Target position data

□ □ □

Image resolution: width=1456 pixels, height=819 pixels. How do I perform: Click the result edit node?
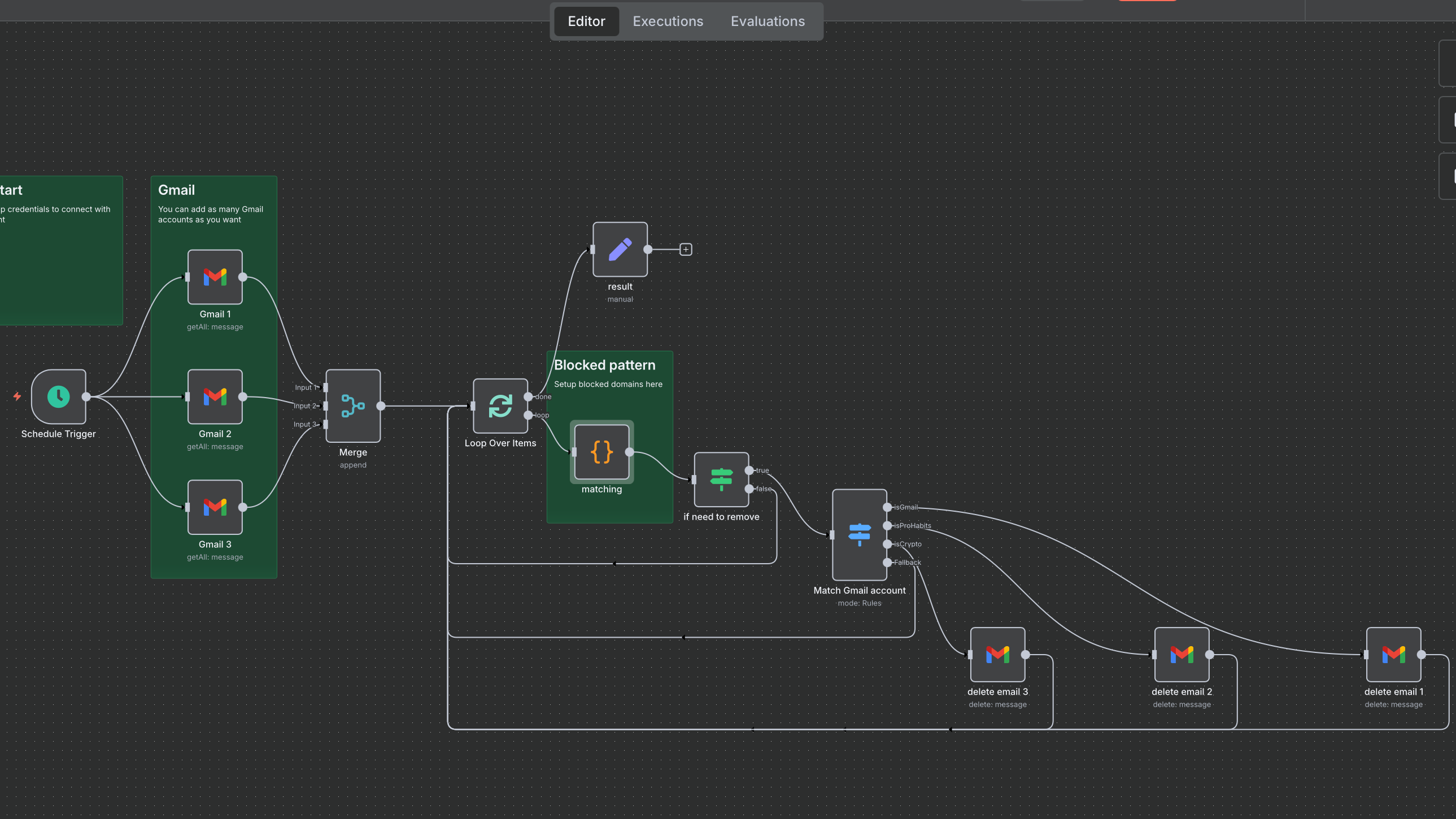(620, 249)
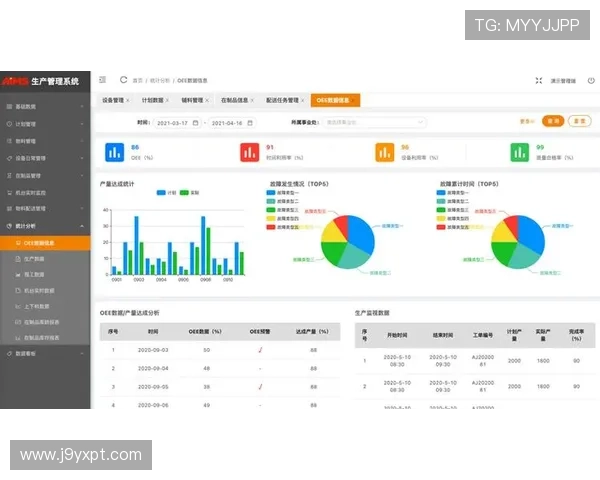Click the red 时间利用率 chart icon
This screenshot has width=600, height=480.
tap(249, 152)
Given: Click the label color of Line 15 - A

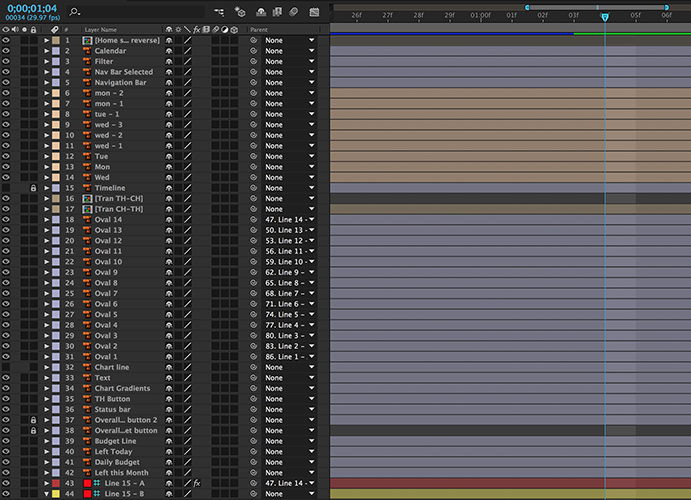Looking at the screenshot, I should coord(56,483).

□ □ □

- **What needs to be done**
Render all of the data above as a JSON list of strings, with one string per line and blank lines skipped. Leave the pictures out of your answer.

- **The result**
[
  "Image resolution: width=1456 pixels, height=819 pixels. How do I perform: Click the result edit node?",
  "(620, 249)",
  "Click the red 时间利用率 chart icon",
  "This screenshot has width=600, height=480.",
  "tap(249, 152)",
  "Given: Click the label color of Line 15 - A",
  "Looking at the screenshot, I should coord(56,483)."
]